Thanks to all the folks that pedaled and clicked Fargo to the head of the pack in the B-Cycle “who wants it more” national contest.
thaks especially to super leaders like Susie Ekberg Risher, Pete Trelstad John Jorgensen, Frode Tilden, Barry Nelson, and Rory Beil coordinator of “Streets Alive”
Here’s a neat article by Heidi Shaffer published shed: September 15, 2011 11:42:44 PM CDT
B-Cycle plans Fargo test drive today
Heidi Shaffer, INFORUM
A cyclist takes a B-Cycle for a spin in Spartanburg, S.C. A test run of the program is coming to downtown Fargo streets today and Sunday. Photo special to The Forum
FARGO – The wheels are in motion to get a bike-share program rolling
The system, which lets users pay to use a bike to get to and from key transportation hubs, is coming to town today and Sunday for a test ride.
It’s really the first step in Fargo getting the latest trend in public transportation, said City Commissioner Mike Williams.
Bike-sharing is meant to supplement other transit systems and differs from a bike rental. Think of it as taking a pedal-powered taxi rather than renting a car at the airport, said Jason McDowell, projects and logistics manager for B-Cycle.
Williams first saw B-Cycle in Madison, Wis., earlier this year and invited the company to give Fargo a spin.
An online “Who wants it more?” poll on B-Cycle’s website pushed Fargo into the company’s focus.
In a week, Fargo surpassed all other U.S. cities and took the No. 1 spot with more than 220,000 people voting. Moorhead is currently in fourth place with more than 100,000 votes.
Bike-share programs are gaining traction in the U.S. after steady growth in Europe in recent years, Williams said. New York City announced Wednesday it will start a 10,000-bike system next summer.

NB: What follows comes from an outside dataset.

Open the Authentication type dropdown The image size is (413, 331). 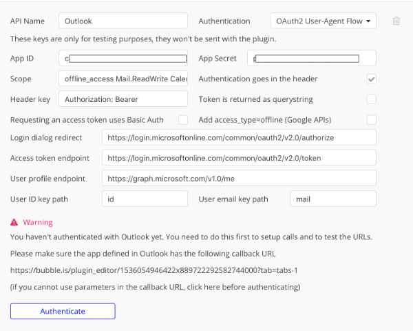pos(323,21)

Fargo would begin much smaller, and there are still some major considerations, such as financing, before a plan could be put in motion, Williams said. He is hoping the demo will get nonprofits and businesses interested in the concept to step forward with sponsorship.

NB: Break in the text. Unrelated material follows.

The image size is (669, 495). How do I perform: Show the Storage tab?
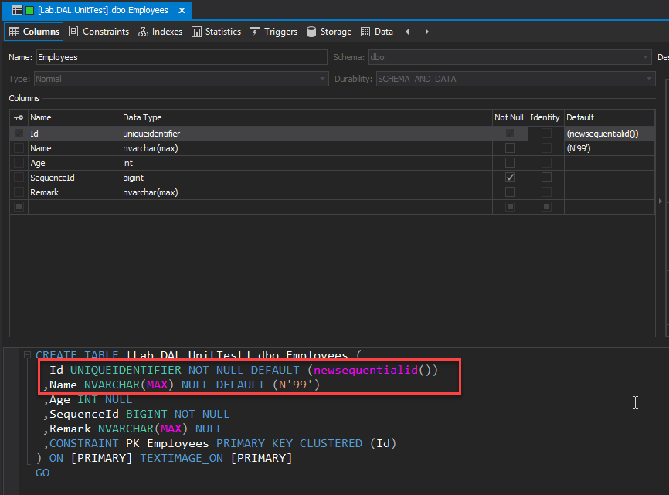click(x=329, y=32)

B-Cycle, an off-shoot of Trek Bicycle Corporation in Waterloo, Wis., operates in about a dozen different communities of all sizes.
The size of the fleet and location of the docking stations varies by individual needs within a community, McDowell said.
Many cities have partnered with universities and large employers that need help moving many people around a relatively small area.
And Fargo’s freezing temperatures aren’t expected to be a problem in the winter, McDowell said.
B-Cycle did a test run of the system from December to February on a Colorado college campus, and the company worried students wouldn’t be interested.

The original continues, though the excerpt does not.